Tyler graduated from MIT in 2014 with a Bachelor of Science degree in physics and electrical engineering. After graduation, he moved to Washington State to pursue a career in electrical engineering. In his spare time on weekends, he usually goes climbing in the mountains.
Some 13.8 billion years ago, according to the big bang theory, the universe was devoid of matter and existed only as a point of energy. Then in an instant, that energy converted into matter and antimatter. Ever since, the universe has been expanding outwards. Although it's hard to imagine such vast scales of time and space, the theory has significant credibility in the world of science. However, scientists still need to answer one big question: why do we still exist? According to the theory, the big bang would have created equal amounts of matter and antimatter from that point of energy. The problem is, matter and antimatter annihilate one another on contact, so why didn't all the matter and antimatter immediately annihilate back to energy in the moments after the big bang? And why is there so much more matter than antimatter in today's universe if they were made equally? These are exactly the questions that the DAEdALUS experiment could answer by observing neutrinos.

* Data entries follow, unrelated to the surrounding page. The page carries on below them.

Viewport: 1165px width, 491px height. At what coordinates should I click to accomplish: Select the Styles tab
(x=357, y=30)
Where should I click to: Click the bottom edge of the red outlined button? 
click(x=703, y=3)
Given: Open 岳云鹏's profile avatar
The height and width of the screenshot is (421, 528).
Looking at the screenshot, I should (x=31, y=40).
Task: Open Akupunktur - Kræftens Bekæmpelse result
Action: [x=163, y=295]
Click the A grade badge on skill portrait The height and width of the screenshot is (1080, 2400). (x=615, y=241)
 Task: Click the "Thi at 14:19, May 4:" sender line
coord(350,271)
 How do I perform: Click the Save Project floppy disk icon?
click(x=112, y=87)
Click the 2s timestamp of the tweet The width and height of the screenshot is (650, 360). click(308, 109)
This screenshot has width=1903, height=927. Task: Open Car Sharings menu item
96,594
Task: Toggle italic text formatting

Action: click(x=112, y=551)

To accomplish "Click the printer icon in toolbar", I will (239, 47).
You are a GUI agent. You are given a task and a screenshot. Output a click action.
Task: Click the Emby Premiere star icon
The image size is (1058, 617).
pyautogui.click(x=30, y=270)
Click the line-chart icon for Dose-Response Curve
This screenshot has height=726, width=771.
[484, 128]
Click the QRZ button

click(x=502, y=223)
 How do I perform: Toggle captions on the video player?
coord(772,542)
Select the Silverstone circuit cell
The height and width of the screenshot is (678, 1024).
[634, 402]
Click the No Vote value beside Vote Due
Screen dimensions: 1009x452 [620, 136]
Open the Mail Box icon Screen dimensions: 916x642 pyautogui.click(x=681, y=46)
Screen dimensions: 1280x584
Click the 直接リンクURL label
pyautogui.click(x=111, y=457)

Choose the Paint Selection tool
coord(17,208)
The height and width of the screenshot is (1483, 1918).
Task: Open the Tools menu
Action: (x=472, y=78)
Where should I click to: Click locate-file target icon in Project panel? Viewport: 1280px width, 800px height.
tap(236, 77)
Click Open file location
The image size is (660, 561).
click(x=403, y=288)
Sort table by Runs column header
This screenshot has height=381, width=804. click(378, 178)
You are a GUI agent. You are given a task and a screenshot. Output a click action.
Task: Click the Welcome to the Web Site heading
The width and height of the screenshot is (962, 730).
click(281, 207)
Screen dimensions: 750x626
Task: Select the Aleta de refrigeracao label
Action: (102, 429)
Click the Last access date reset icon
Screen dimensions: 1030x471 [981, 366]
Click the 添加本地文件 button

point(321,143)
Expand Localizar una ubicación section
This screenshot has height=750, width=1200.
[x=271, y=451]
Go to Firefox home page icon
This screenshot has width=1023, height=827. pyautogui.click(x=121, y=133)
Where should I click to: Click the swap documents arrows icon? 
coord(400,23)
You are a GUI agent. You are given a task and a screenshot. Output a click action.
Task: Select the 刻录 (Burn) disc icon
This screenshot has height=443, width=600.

Neutrinos are particles which come in three different types, often called flavors. Think of these as three different types of balls: a baseball, a football, and a soccer ball. They're all balls, but they're all a little different in their physical makeup. The biggest difference between a ball and a neutrino is that when you throw a baseball, it will remain a baseball while flying. Neutrinos on the other hand exhibit an extremely unintuitive property of "oscillations"—that as one flavor of neutrino is traveling through space, it will evolve into a different one! It is as strange as you throwing a baseball, but your friend catching a football.
A concept in physics called CP-symmetry says that neutrinos should oscillate, or transmute, with the same probability as antineutrinos (the antimatter counterpart of a neutrino). That is, if we imagine one out of every hundred baseballs we throw will turn into a football, then CP-symmetry suggests one out of every hundred anti-baseballs thrown will turn into an anti-football. We don't know if neutrinos follow CP-symmetry, but the scientists behind DAEdALUS are interested in finding the answer. If neutrinos violate CP-symmetry, it could explain why today there is so much more matter than antimatter.
The obvious way to study this phenomenon would be to make a bunch of neutrinos and measure how many changed flavor after a given time or distance from the production point, and then repeat the test with anti-neutrinos for comparison. If CP-symmetry is violated, different numbers will be found in the two cases. However, this requires experimentation with both neutrinos and antineutrinos, which can take a very long time. Instead, DAEdALUS will perform the test while looking at only antineutrinos, measuring the flavor changes at various distances and comparing the results to predictions with no CP violation. The detector will analyze the presence of a certain flavor of neutrino at three different distances and find the probability of flavor changing over each of those distances. From that information, physicists will be able to extrapolate whether neutrinos violate CP-symmetry and possibly help to explain the imbalance between matter and antimatter in today's universe!
Although much of the theoretical groundwork is already established, it will still be many years before the DAEdALUS experiment will be ready to answer the mystery. Since neutrinos are so hard to detect, the experiment requires a very high rate of neutrino production in order to carry out the investigation in any reasonable length of time. These neutrinos are created using high-power particle accelerators which will need to be more powerful than any existing similar accelerators. Jose Alonso is an accelerator physicist working on the neutrino sources for the experiment and points out that the particle accelerators used to produce the neutrinos for DAEdALUS need to be powered "about a factor of 10 higher than what's been done before." Although the accelerator technology exists, it will take significant work to increase their power to sufficient levels to run the experiment. Dr. Alonso believes that it would still be about five years before the power necessary for the experiment could be achieved.
Despite the hard work that lies ahead in the construction of the experiment, it is exciting that physics has reached a point in which we can experimentally explain events that took place billions of years ago.